━━━ ИСХОДНЫЙ ОТРЫВОК ━━━

Много я слышал разных концертов, вокальных с
аккомпанементом разных инструментов, и никогда
не получал от них такого большого удовольствия,
какое я себе воображал и на какое надеялся и в
особенности сегодня; я видел очень много разных
инструментов: большое клавичембало, большой
спинет, три лютни разных форм, большое количество
разных виол и тромбонов, два корнета - один
прямой, другой согнутый, два рибекина, несколько
больших флейт - прямых и поперечных, большую
двойную арфу, лиру. Я воображал, что услышу
небесную гармонию, а услышал путаницу, даже прямо
полный разлад, причинивший мне неприятность, а не
удовольствие. Мне и хотелось бы узнать от вас,
происходит ли это от моего плохого слуха или я
прав в своем суждении?
Ал. Из ваших
слов я понимаю, что суждение вашего слуха
правильно, и если вы слышали диссонансы вместо
консонансов, разлад вместо доброго склада, то
этому очень часто бывает причина то, что
инструменты плохо между собой настроены, а это
может вызвать только путаницу и разлад.
Я скажу вам, что
разговаривал со многими старательными
мастерами, и могу утверждать, что они часто
действуют наобум: когда они сверлят дыры в
духовых инструментах, они подчиняются слуху,
увеличивая и уменьшая эти дыры ощупью. Те, кто
сочиняет такие концерты, не понимают, чего нужно
добиваться; если б они это знали, они
не допускали бы такой путаницы; например, они
упускают из виду, что у лютен и виол тон делится
на два равных полутона, а у чембало и ему подобных
инструментов полутоны не равны.

━━━ ИСХОДНЫЙ СПИСОК ━━━

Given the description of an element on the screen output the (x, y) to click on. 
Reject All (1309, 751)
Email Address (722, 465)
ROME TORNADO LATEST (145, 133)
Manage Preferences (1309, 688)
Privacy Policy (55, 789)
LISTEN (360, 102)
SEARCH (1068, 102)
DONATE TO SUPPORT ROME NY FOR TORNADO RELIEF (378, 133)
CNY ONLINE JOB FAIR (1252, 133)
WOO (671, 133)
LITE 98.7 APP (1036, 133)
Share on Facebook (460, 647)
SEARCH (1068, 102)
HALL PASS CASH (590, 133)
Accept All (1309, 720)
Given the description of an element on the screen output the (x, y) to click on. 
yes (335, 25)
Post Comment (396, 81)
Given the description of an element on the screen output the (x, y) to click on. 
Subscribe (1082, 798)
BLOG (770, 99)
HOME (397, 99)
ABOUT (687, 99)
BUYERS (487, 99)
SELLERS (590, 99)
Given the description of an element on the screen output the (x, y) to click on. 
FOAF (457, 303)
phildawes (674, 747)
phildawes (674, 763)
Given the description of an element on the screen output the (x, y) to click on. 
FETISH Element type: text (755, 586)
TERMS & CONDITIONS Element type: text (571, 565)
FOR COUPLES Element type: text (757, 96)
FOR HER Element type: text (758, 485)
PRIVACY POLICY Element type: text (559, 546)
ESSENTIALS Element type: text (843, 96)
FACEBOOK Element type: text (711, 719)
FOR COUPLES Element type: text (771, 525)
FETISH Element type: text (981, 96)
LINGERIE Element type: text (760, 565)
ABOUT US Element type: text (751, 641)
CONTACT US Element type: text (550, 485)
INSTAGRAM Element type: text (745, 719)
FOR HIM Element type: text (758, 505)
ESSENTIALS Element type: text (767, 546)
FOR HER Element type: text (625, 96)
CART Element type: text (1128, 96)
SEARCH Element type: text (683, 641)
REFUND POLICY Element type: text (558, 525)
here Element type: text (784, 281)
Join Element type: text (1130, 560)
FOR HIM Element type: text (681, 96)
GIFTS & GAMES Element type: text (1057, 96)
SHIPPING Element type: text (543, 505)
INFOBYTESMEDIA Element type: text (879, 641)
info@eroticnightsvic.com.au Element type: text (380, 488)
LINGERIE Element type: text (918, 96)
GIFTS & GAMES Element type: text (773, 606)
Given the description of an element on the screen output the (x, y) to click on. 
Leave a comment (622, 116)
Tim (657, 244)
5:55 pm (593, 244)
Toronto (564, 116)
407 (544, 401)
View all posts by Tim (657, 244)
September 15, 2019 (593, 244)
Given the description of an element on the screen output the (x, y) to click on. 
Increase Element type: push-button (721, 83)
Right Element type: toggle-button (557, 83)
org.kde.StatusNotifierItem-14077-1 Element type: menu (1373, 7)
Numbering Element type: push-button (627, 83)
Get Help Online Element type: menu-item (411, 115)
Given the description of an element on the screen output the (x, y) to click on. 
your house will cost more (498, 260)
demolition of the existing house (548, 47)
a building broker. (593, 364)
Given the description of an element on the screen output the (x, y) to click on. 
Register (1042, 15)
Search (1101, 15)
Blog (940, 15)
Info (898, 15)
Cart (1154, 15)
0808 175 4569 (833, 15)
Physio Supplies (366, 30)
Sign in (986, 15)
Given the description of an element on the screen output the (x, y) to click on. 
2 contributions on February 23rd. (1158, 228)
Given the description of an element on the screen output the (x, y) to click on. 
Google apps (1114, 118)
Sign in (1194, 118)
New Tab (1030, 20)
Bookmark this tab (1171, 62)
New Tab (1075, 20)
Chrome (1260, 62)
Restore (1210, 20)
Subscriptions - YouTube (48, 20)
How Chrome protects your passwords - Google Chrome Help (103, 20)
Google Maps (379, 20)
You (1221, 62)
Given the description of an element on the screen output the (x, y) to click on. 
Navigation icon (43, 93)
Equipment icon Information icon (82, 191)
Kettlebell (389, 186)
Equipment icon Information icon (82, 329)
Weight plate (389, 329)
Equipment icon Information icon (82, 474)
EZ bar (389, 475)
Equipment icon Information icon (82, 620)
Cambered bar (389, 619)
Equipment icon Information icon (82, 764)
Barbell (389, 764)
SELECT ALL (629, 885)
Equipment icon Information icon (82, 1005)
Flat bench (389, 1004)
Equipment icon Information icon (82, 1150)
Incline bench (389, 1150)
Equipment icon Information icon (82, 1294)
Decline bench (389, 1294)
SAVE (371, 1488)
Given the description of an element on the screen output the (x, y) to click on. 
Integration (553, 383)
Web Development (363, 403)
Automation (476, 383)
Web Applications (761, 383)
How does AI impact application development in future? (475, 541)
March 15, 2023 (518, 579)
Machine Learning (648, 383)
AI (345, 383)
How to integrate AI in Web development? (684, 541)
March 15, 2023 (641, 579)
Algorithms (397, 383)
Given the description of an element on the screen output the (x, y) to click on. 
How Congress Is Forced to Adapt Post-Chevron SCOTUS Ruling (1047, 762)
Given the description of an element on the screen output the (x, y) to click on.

━━━

◆ ЗАДАНИЕ A ◆
Назовите все музыкальные инструменты, которые упомянуты в последнем предложении отрывка о концерте, начинающемся словами «Те, кто сочиняет такие концерты».
◆ ЗАДАНИЕ B ◆
Перепечатайте, пожалуйста, из отрывка о концерте всё от слов «Я скажу вам, что» и дальше вплоть до слов «полутоны не равны.».
◆ ЗАДАНИЕ C ◆
Продолжите отрывок о концерте, начав сразу после его последнего предложения.

◆ ОТВЕТ A ◆
Лютня, виола, чембало.

◆ ОТВЕТ B ◆
Я скажу вам, что
разговаривал со многими старательными
мастерами, и могу утверждать, что они часто
действуют наобум: когда они сверлят дыры в
духовых инструментах, они подчиняются слуху,
увеличивая и уменьшая эти дыры ощупью. Те, кто
сочиняет такие концерты, не понимают, чего нужно
добиваться; если б они это знали, они
не допускали бы такой путаницы; например, они
упускают из виду, что у лютен и виол тон делится
на два равных полутона, а у чембало и ему подобных
инструментов полутоны не равны.

◆ ОТВЕТ C ◆
Гр. Я хочу
сказать о знаменитом дуэте Адриана [Виллаэрта],
который кончается на септиме и который в свое
время заставил музыкантов о многом подумать,
многое сказать и даже написать, и, между прочим,
Джованни Спатаро, который, как мне кажется,
показал себя в письме к дону Пьетро Арону
недюжинным музыкантом. Но я
отвлекаюсь в сторону...
Ал. Терция,
секста и септима не могут, по учению древних, дать
консонансов; я при этом не ссылаюсь на Боэция, ибо
он был только простым передатчиком, но, правда, он
очень хорошо изложил учение Птоломея,
Аристоксена и других главнейших математиков и
философов-музыкантов, своих предшественников. Но
мне кажется, что вы о чем-то задумались?
Гр. Я бы сказал,
что я очень удивлен.
Ал. А по какому
поводу?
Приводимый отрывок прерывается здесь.